| Assignment |
Starting at the line that contains "You are a GUI" and stopping at the line that contains "Open ミュージック in the library sidebar", restate each line of the records below exactly. Omit the pictures.

| Data shown |
= = = =
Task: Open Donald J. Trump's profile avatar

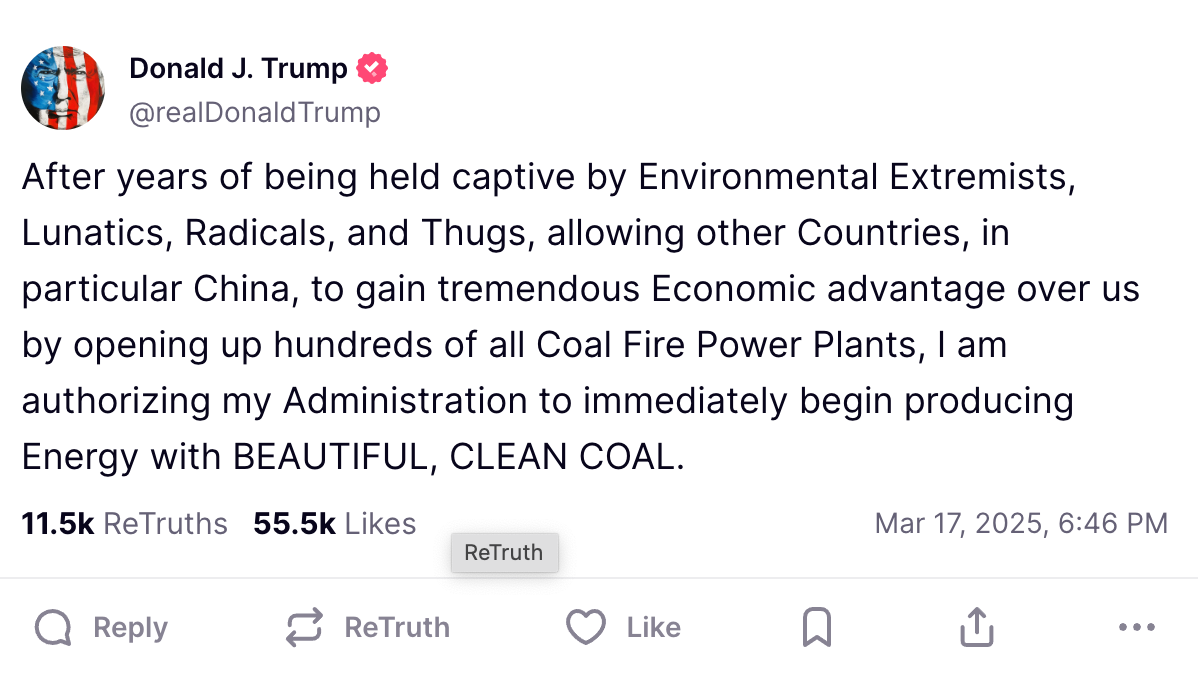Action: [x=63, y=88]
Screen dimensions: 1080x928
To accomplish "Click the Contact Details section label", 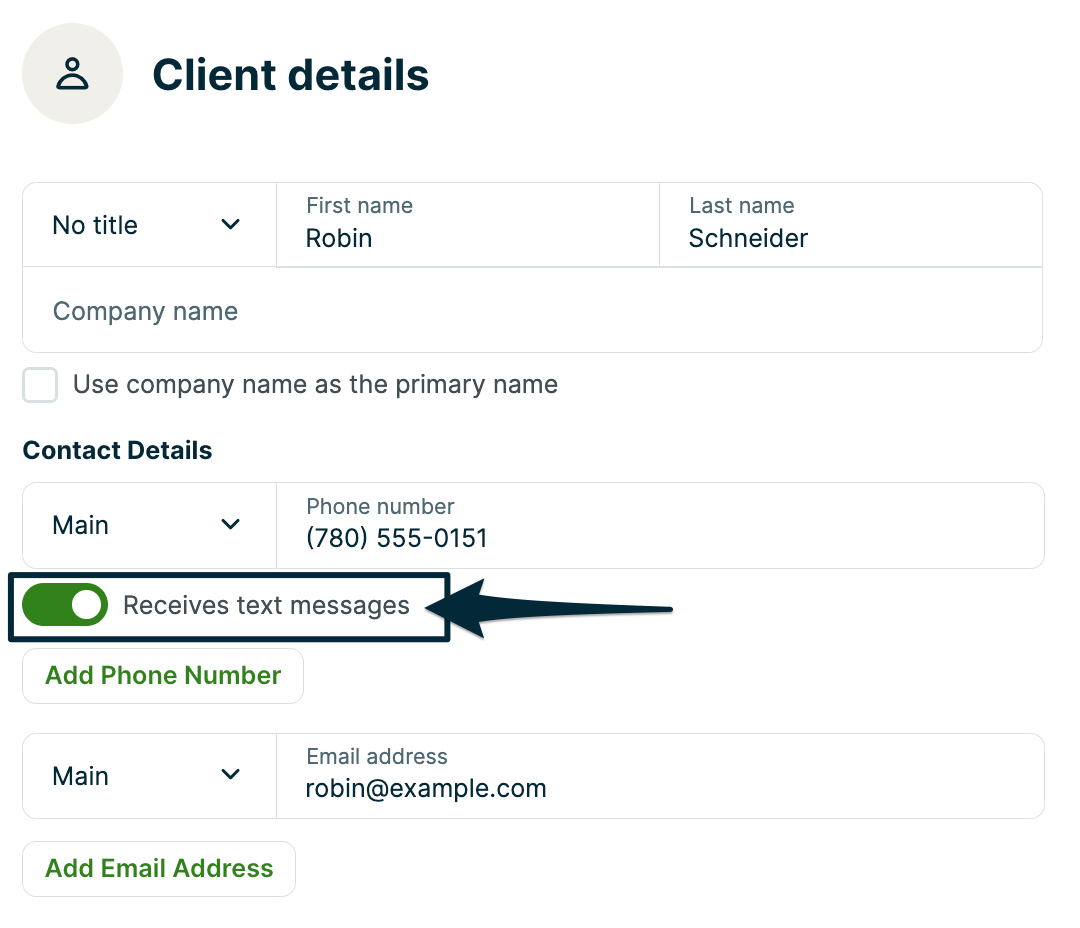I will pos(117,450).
= = = =
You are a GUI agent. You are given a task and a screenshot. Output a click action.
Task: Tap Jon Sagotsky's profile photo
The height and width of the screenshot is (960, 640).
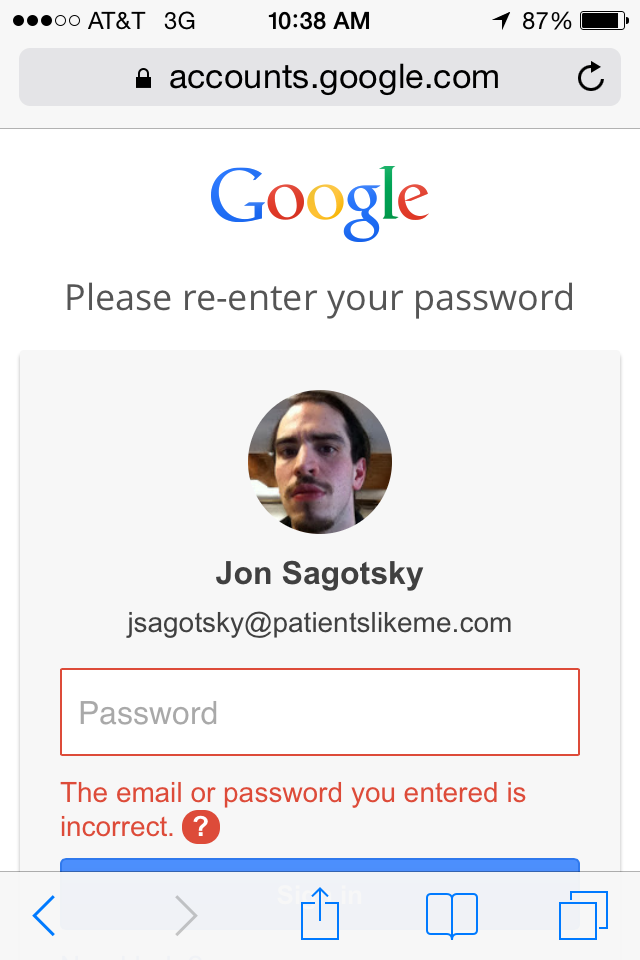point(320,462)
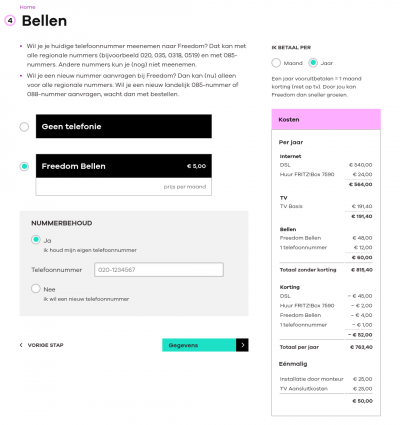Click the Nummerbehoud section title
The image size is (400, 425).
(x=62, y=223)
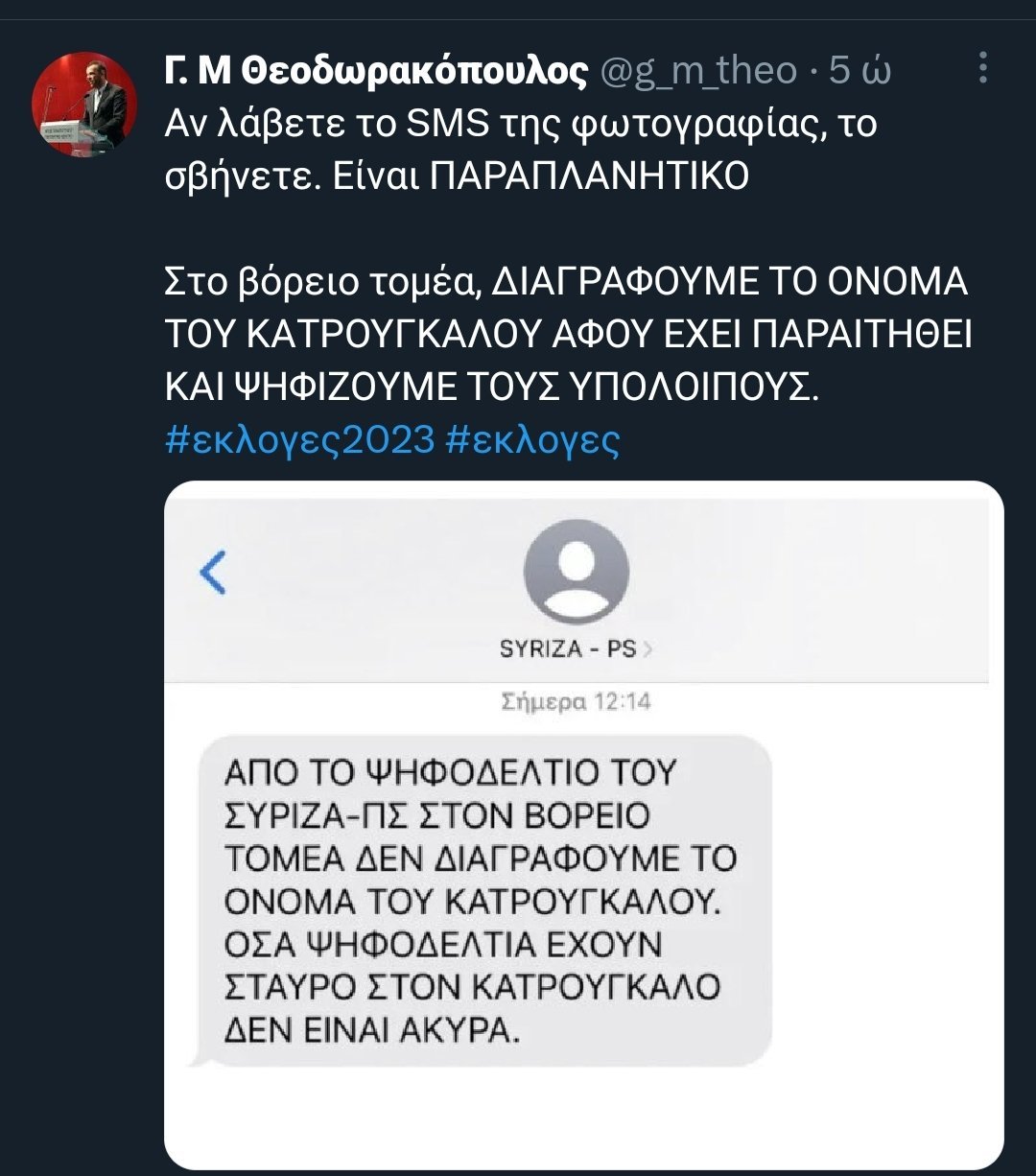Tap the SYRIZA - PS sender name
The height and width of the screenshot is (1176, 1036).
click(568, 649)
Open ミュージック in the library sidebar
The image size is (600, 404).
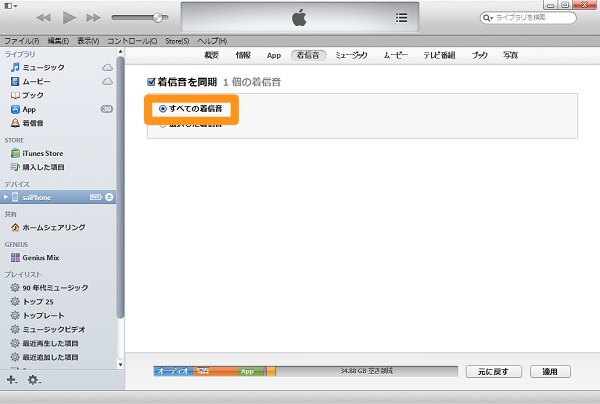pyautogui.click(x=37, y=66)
= = = =
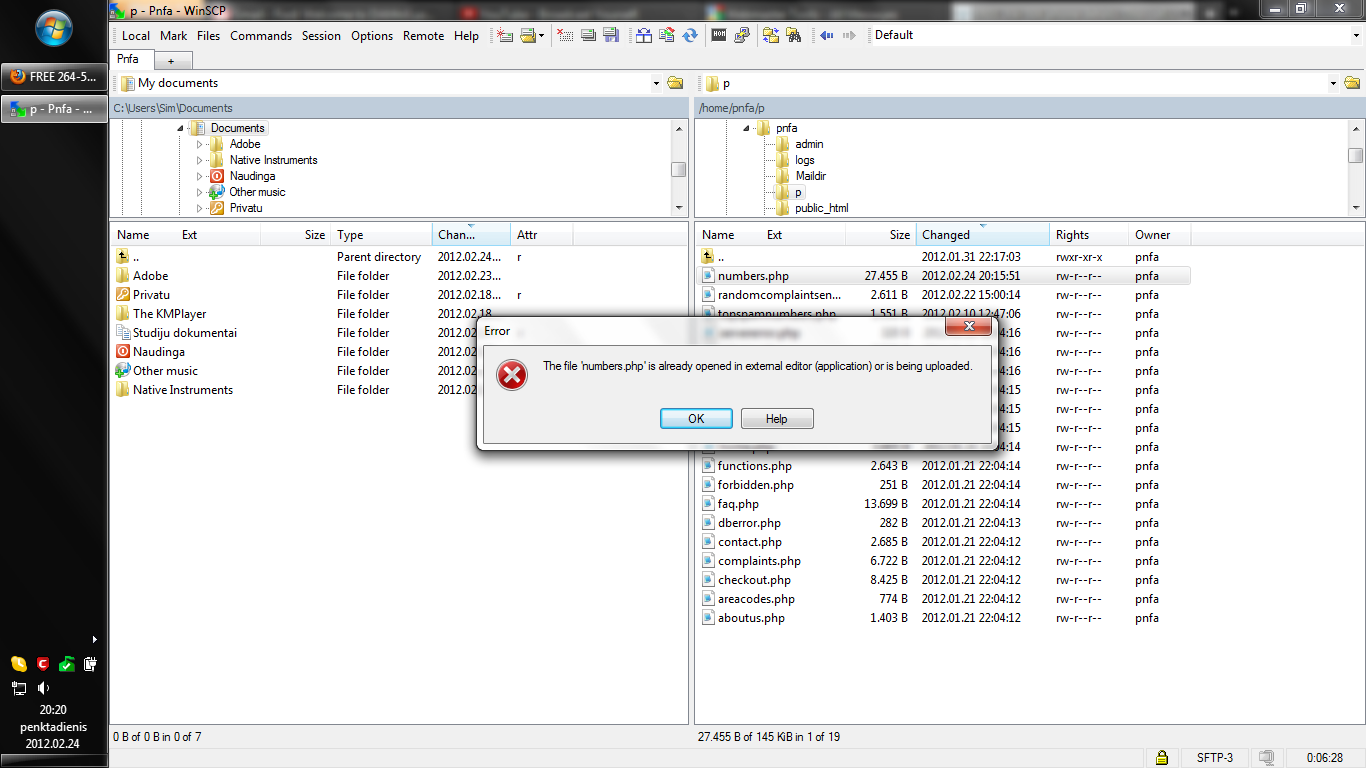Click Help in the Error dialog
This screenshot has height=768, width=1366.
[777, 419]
= = = =
| Task answer |
You are a GUI agent. You are given a task and a screenshot. Output a click action.
Task: Tap Jon Sagotsky's profile photo
The height and width of the screenshot is (960, 640).
point(320,462)
Click the Nummerbehoud section title
The image size is (400, 425).
(x=62, y=223)
Tap the SYRIZA - PS sender name
The height and width of the screenshot is (1176, 1036).
click(568, 649)
Open ミュージック in the library sidebar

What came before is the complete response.